In over 99.9% of cases identical twins will be the same sex - they are what it says on the tin, identical. 1 egg, 1 sperm, 2 babies.
However, there is a very rare anomolie that occurs where you can get twins that have come from the same egg and sperm but are opposite sexes. There have been three recorded cases of this.
http://www.bellaonline.com/articles/art1291.asp
Quote;
'Although extremely rare, there are now documented cases of boy/girl identical twins.
... the phenomena could realistically take place ... with an egg being fertilized by one sperm, then dividing itself into two separate eggs, which is also the exact way identical same-gendered twins begin life.

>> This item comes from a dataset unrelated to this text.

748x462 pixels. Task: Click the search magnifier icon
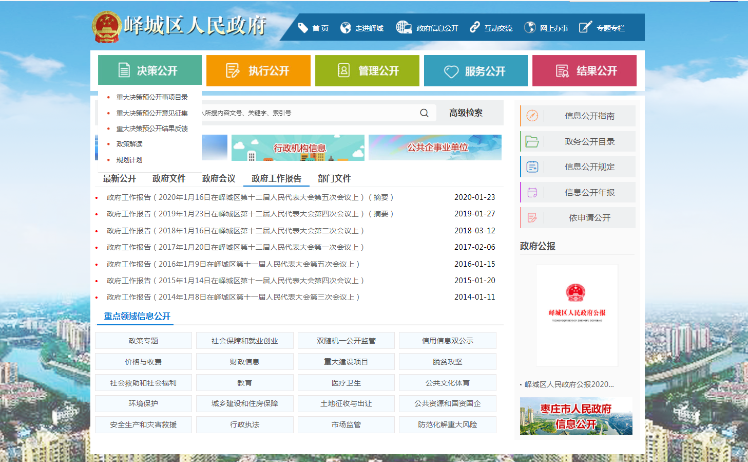coord(424,113)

However, in the case of boy/girl identical twins, those fertilized eggs initially both contain male DNA only.
We all learned in high school biology that male DNA have an X-chromosome and a Y-chromosome and it’s the Y-chromosome which makes him male and female DNA have two X-chromosomes. Well, in the case of mixed-gendered identical twins, which always begin male, the Y-chromosome disappears, and science has offered no explanation for it.
As a result of losing the Y-chromosome, the male twin becomes female with an XO DNA chromosome pairing. '
It is explained even better here:
http://www.bio-medicine.org/biology-definition/Twin/#Mixed_sex_identical_twins
Mixed sex identical twins
In extremely rare cases, identical twins have been born with opposite sexes (one male, one female). In these cases, identical twin boys are conceived, but, during the twinning process, one twin loses a Y chromosome (boys have chromosome type XY while girls have XX). Without a Y chromosome to trigger the production of male sex hormones , this fetus develops as a girl by default, but a girl with only one X chromosome (chromosome type XO). The co-twin is unaffected, and develops as a boy as normal.
As a result of her genetic abnormality, the girl will suffer from Turner syndrome, which is distinguishable by short stature, folds of skin at the neck, abnormal development of secondary sexual characteristics, and an intellectual deficit known as space-form blindness . Turner syndrome can occur in any birth (including singletons, fraternal female twins, or identical female twins), so an individual with Turner syndrome is not automatically a twin. Turner syndrome occurs in about 1 in 10,000 of all births, but cases of mixed sex identical twins are much rarer—only three cases have been documented.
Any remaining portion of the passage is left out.